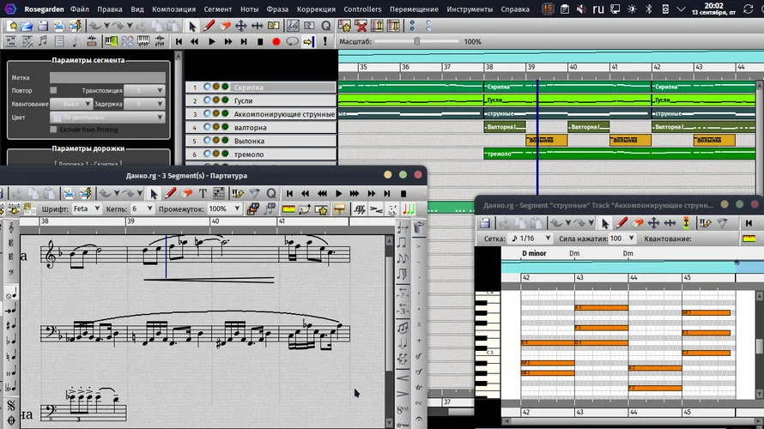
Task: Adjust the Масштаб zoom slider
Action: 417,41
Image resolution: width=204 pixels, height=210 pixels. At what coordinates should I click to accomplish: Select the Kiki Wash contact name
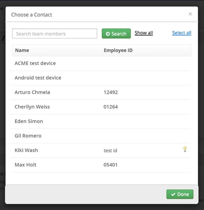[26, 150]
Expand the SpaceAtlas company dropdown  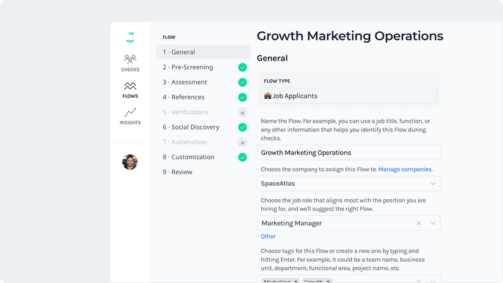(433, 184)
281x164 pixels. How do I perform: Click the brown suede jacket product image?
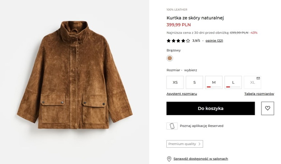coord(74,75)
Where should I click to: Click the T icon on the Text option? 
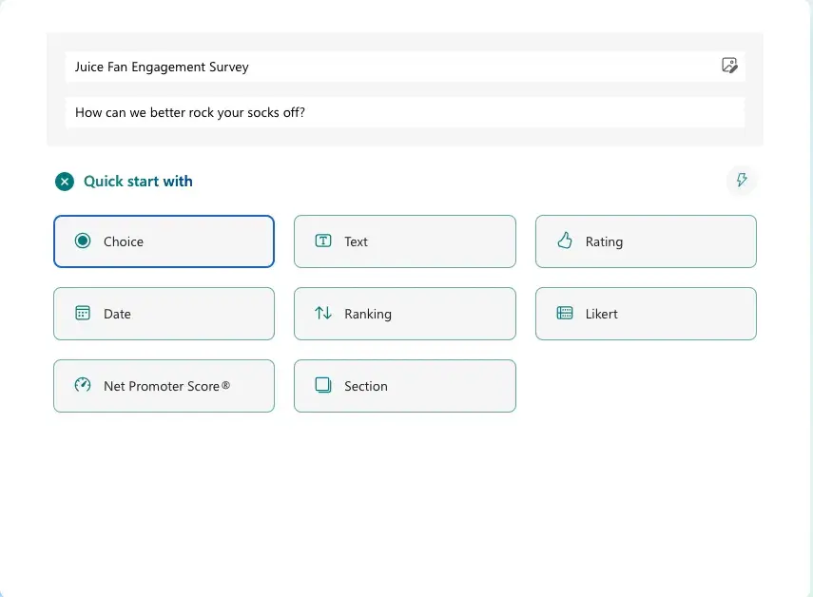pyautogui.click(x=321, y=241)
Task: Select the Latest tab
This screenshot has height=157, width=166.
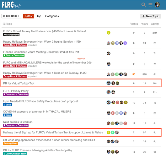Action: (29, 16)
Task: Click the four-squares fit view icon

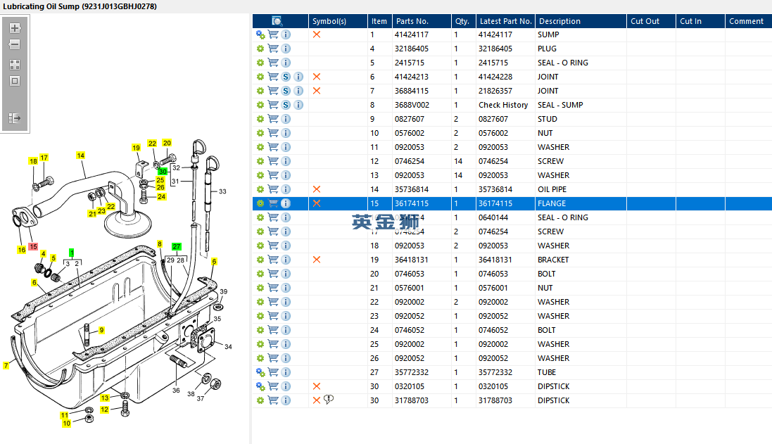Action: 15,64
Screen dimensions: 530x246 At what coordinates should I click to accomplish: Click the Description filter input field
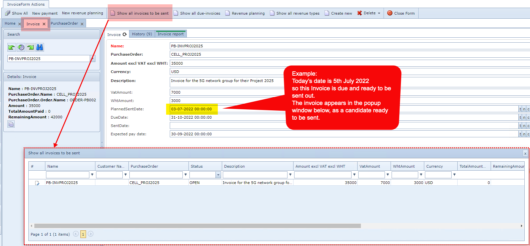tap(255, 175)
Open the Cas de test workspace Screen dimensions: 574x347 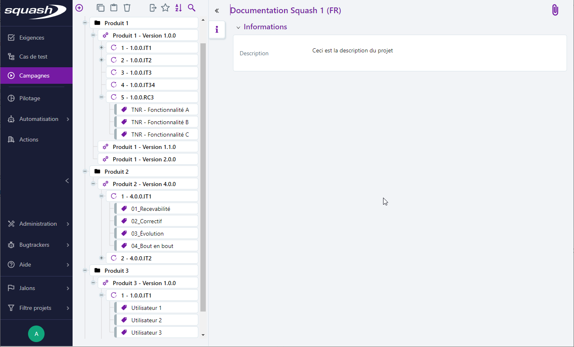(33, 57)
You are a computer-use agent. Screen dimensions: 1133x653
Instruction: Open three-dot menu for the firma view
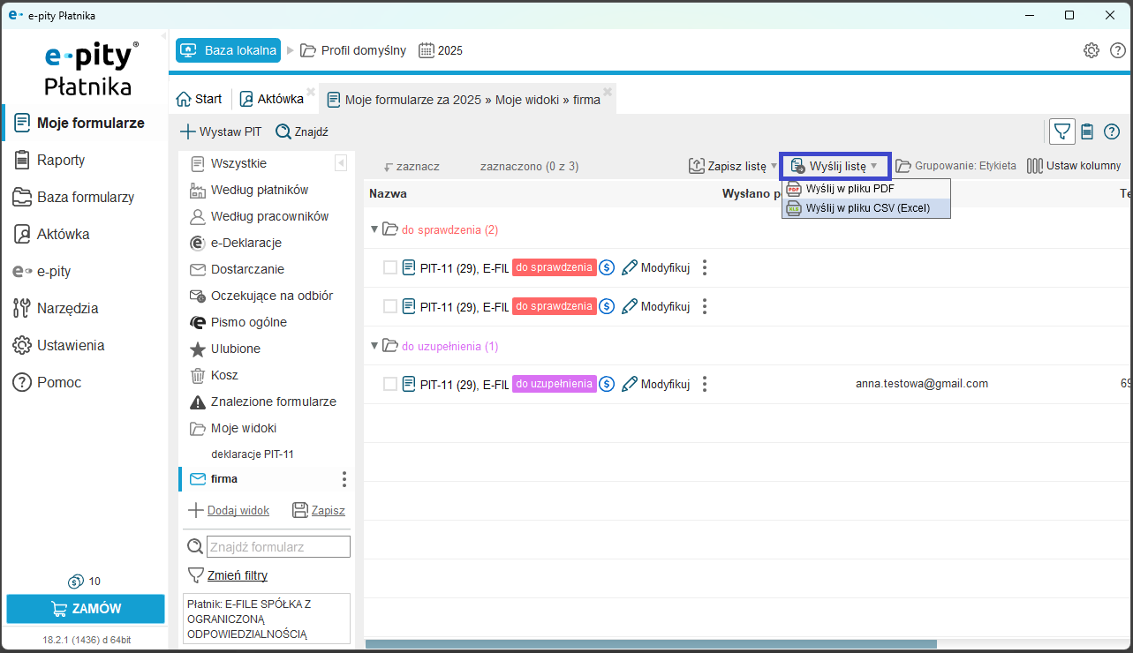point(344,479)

•••••

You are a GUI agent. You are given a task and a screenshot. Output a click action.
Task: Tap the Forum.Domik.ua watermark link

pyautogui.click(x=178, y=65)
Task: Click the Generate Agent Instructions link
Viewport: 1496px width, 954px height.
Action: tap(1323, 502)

•••••

▶ **Task to carry out**:
Rewrite the lines above, starting at the line that contains "281x164 pixels. How" and ending at the line that contains "Action: 15,64", with both of those lines included and the requests kept. Multiply each click coordinate in the answers by 2.6, round it to a whole number with halves rounded up, and leave the pictures out.

▶ **Answer to the exercise**:
281x164 pixels. How do I perform: Click the brown suede jacket product image?
coord(192,195)
Where should I click to: Click the T icon on the Text option? 
pyautogui.click(x=835, y=627)
Task: Select the Latest tab
This screenshot has height=157, width=166.
Action: (75, 42)
Task: Click the four-squares fit view icon

Action: 39,166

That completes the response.